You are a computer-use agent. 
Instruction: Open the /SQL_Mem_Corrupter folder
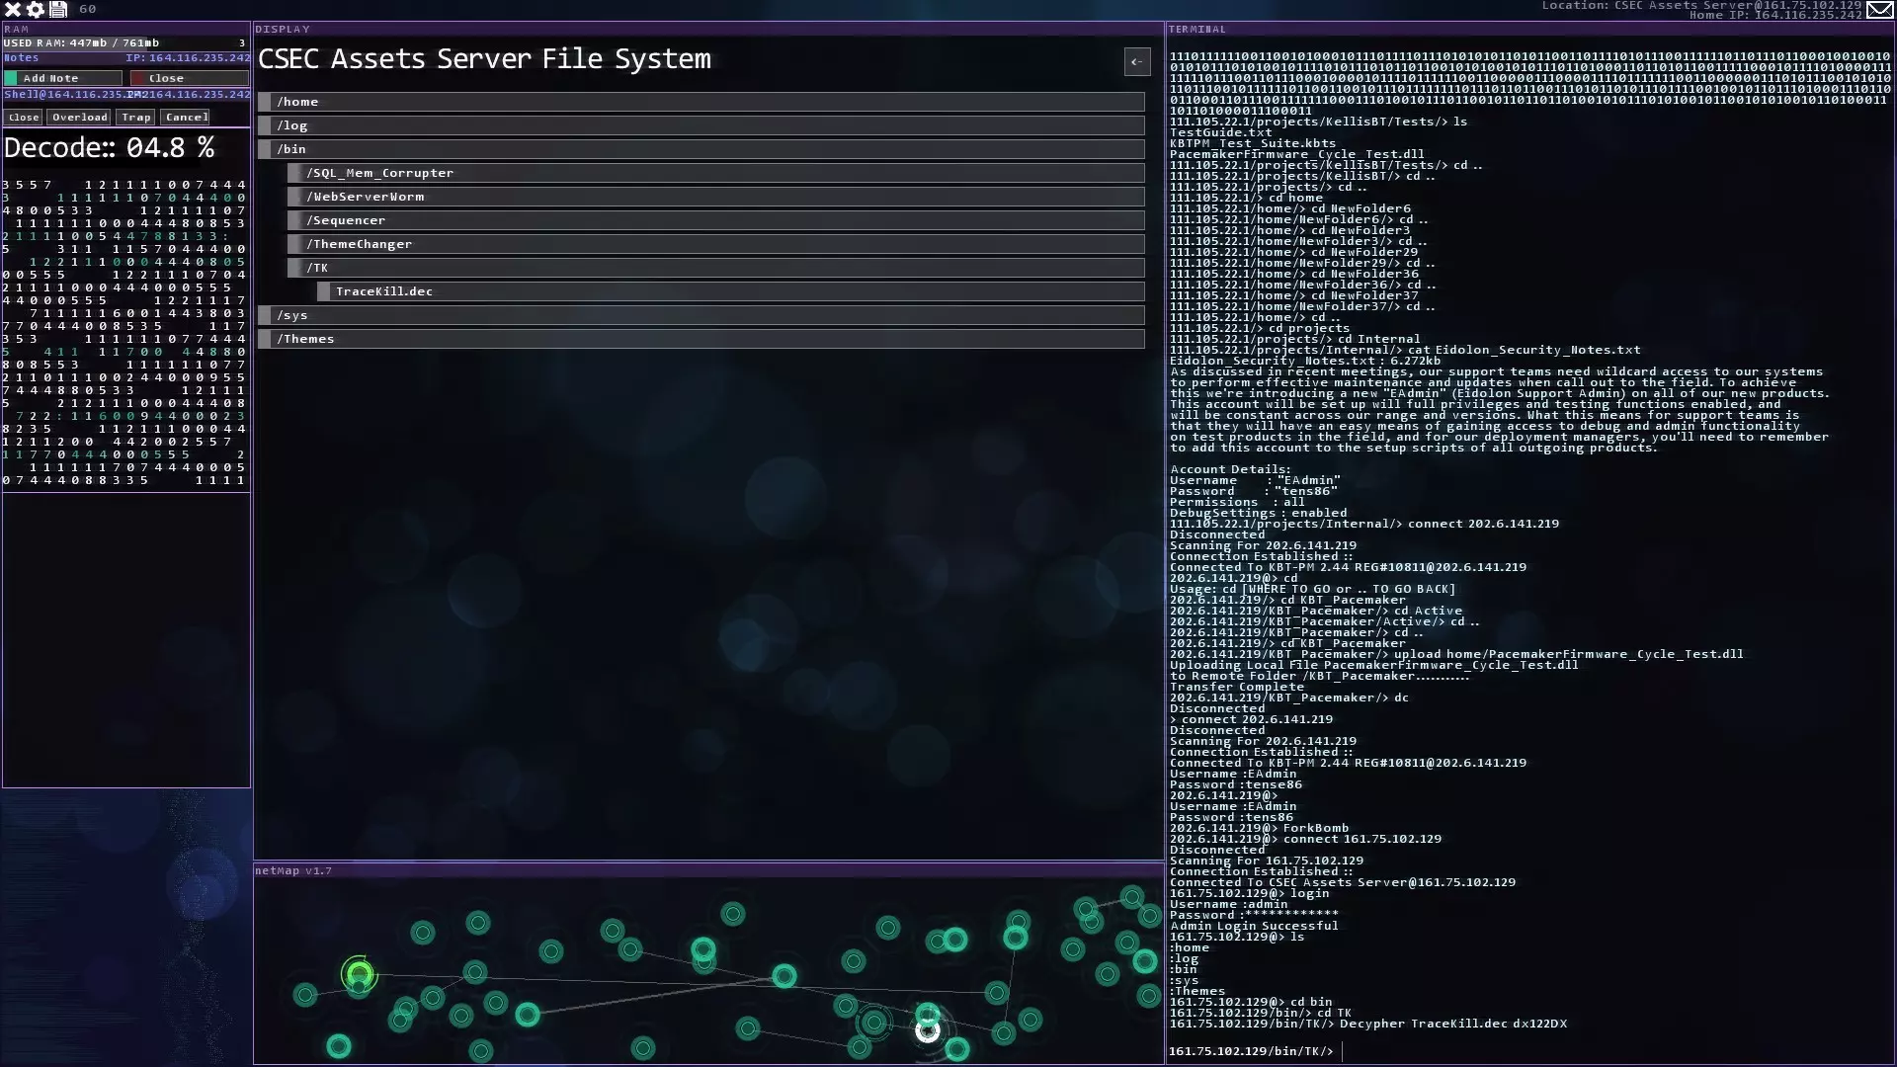coord(716,173)
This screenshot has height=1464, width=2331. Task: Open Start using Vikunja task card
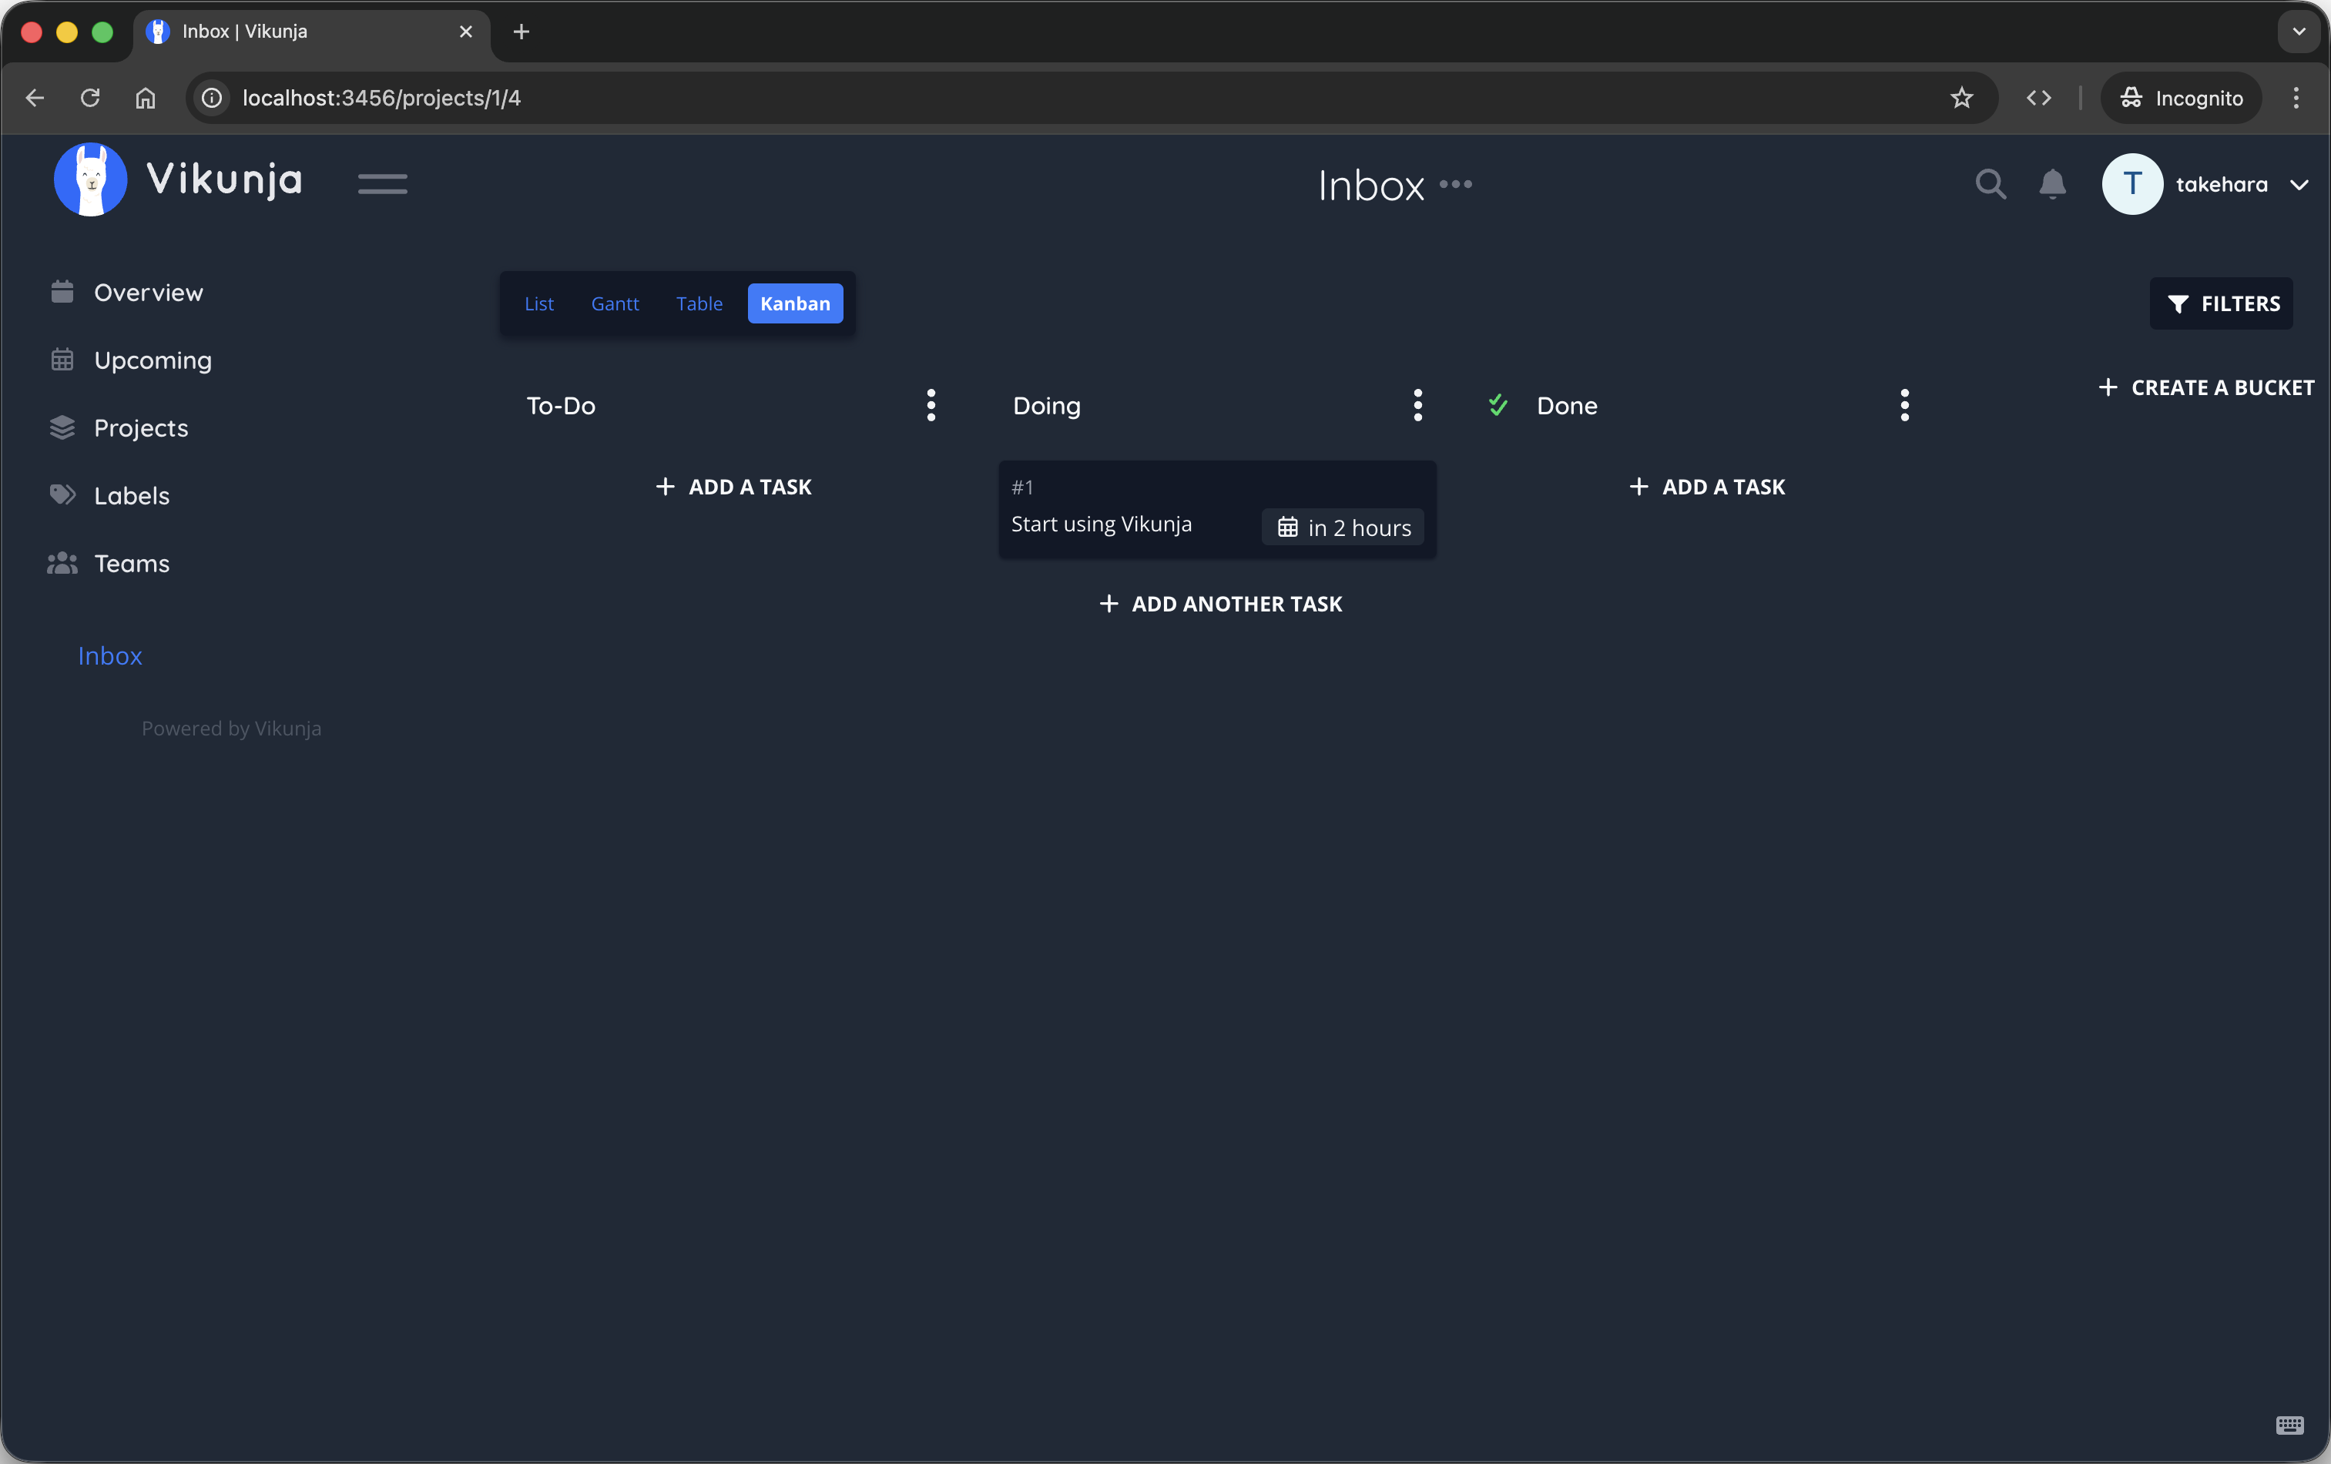pos(1102,523)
---*---
_Work to be completed_
Output the records above exactly, omitting the pictures.

_Written solution_
You are a computer-use agent. 
Instruction: Open the /SQL_Mem_Corrupter folder
coord(716,173)
This screenshot has height=1464, width=2331. Task: Open Start using Vikunja task card
pos(1102,523)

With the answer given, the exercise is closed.